Elhâsıl: Şu eczahâne-i kübrâ-yı âlemde, Hakîm-i Ezelî’nin mîzan-ı kaza ve kaderiyle alınan mevadd-ı hayatiye, hadsiz bir hikmet ve nihayetsiz bir ilim ve herşeye şâmil bir irade ile vücûd bulabilir. “Kör, sağır, hududsuz, sel gibi akan küllî anâsır ve tabayi ve esbâbın işidir” diyen bedbaht, “O tiryâk-ı acîb, kendi kendine şişelerin devrilmesinden çıkıp olmuştur” diyen divâne bir hezeyancı, sarhoş bulunan bir ahmaktan daha ziyâde ahmaktır. Evet o küfür; ahmakane, sarhoşane, divânece bir hezeyandır.
İKİNCİ MUHAL: Eğer herşey, Vâhid-i Ehad olan Kadîr-i Zülcelâl’e verilmezse, belki esbâba isnad edilse lâzım gelir ki; âlemin pek çok anâsır ve esbâbı, herbir zîhayatın vücûdunda müdahalesi bulunsun. Halbuki sinek gibi bir küçük mahlûkun vücûdunda, kemâl-i intizam ile gâyet hassas bir mîzan ve tamam bir ittifak ile, muhtelif ve birbirine zıd, mübâyin esbâbın içtimaı, o kadar zâhir bir muhaldir ki, sinek kanadı kadar şuuru bulunan, “Bu muhaldir, olamaz!” diyecektir. Evet bir sineğin küçücük cismi, Kâinatın ekser anâsır ve esbâbı ile alâkadardır; belki bir hülâsasıdır. Eğer Kadîr-i Ezelîye verilmezse, o esbâb-ı maddiye, onun vücûdu yanında bizzat hazır bulunmak lâzım; belki onun küçücük cismine girmek gerektir. Belki cisminin küçük bir nümûnesi olan gözündeki bir hüceyresine girmeleri îcab ediyor. Çünkü sebeb, maddî ise; müsebbebin yanında ve içinde bulunması lâzım geliyor. Şu halde, iki sineğin iğne ucu gibi parmakları yerleşmeyen o hüceyrecikte erkân-ı âlem ve anâsır ve tabâyiin, maddeten içinde bulunup, usta gibi içinde çalıştıklarını kabul etmek lâzım geliyor.

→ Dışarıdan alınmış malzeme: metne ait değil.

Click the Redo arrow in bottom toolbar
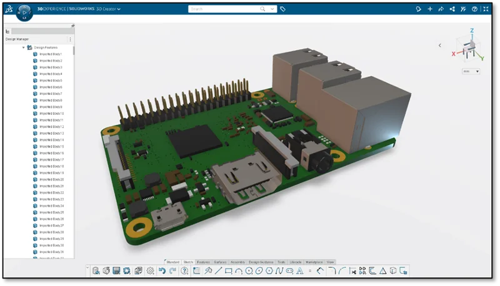Screen dimensions: 500x286 [173, 271]
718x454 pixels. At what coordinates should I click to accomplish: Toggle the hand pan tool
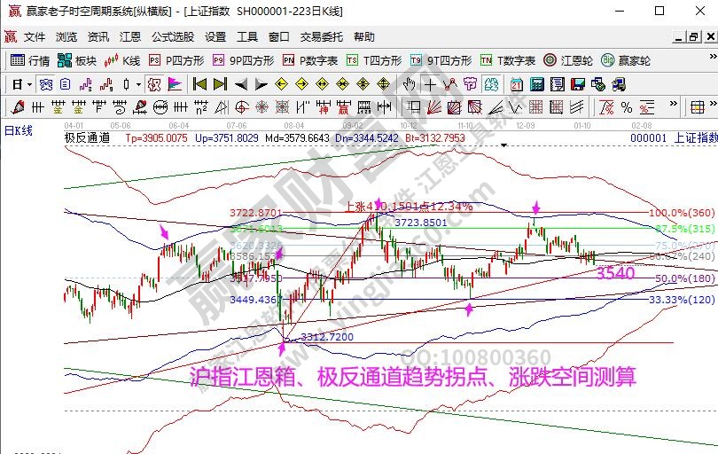tap(409, 84)
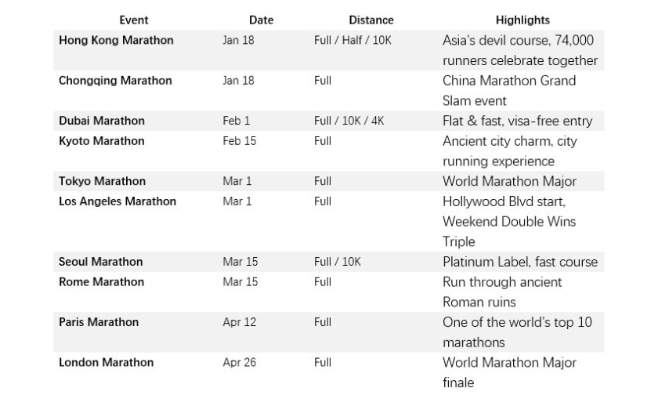Click the Platinum Label, fast course highlight
Image resolution: width=658 pixels, height=395 pixels.
click(x=519, y=262)
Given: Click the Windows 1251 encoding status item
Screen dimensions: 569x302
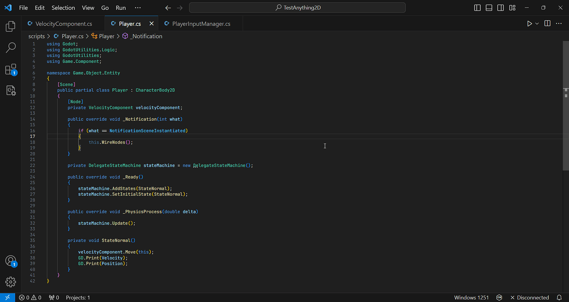Looking at the screenshot, I should point(471,297).
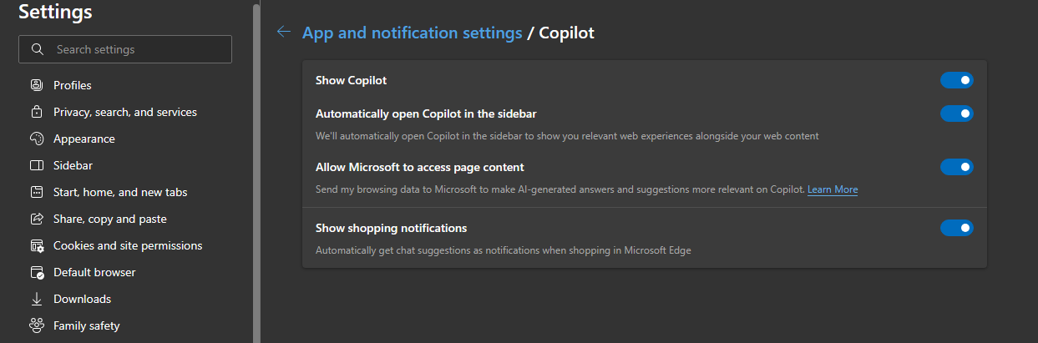Click the Cookies and site permissions icon
Screen dimensions: 1038x343
(37, 245)
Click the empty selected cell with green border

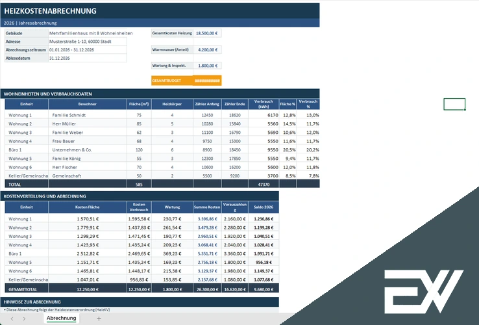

İşte, Sofestâînin en eblehleri dahi, böyle bir meslekten utanıyorlar.
ÜÇÜNCÜ MUHAL: kaide-i mukarreresiyle: “Bir mevcûdun vahdeti varsa, elbette bir vâhidden, bir elden sudur edebilir.” Husûsan o mevcûd, gâyet mükemmel bir intizam ve hassas bir mîzan içinde ve câmi bir hayata mazhar ise, bilbedahe sebeb-i ihtilâf ve keşmekeş olan müteaddid ellerden çıkmadığını; belki gâyet Kadîr, Hakîm olan bir tek elden çıktığını gösterdiği halde; hadsiz ve câmid ve câhil, mütecaviz, şuursuz, karmakarışıklık içinde, kör, sağır esbâb-ı tabiiyenin karmakarışık ellerine, hadsiz imkânât yolları içinde ve içtimâ ve ihtilat ile, o esbâbın körlüğü, sağırlığı ziyâdeleştiği halde; o muntazam ve mevzun ve vâhid bir mevcûdu onlara isnad etmek, yüz muhali birden kabul etmek gibi akıldan uzaktır. Haydi bu muhalden kat-ı nazar, esbâb-ı maddiyenin elbette te’sirleri, mübaşeretle ve temasla olur.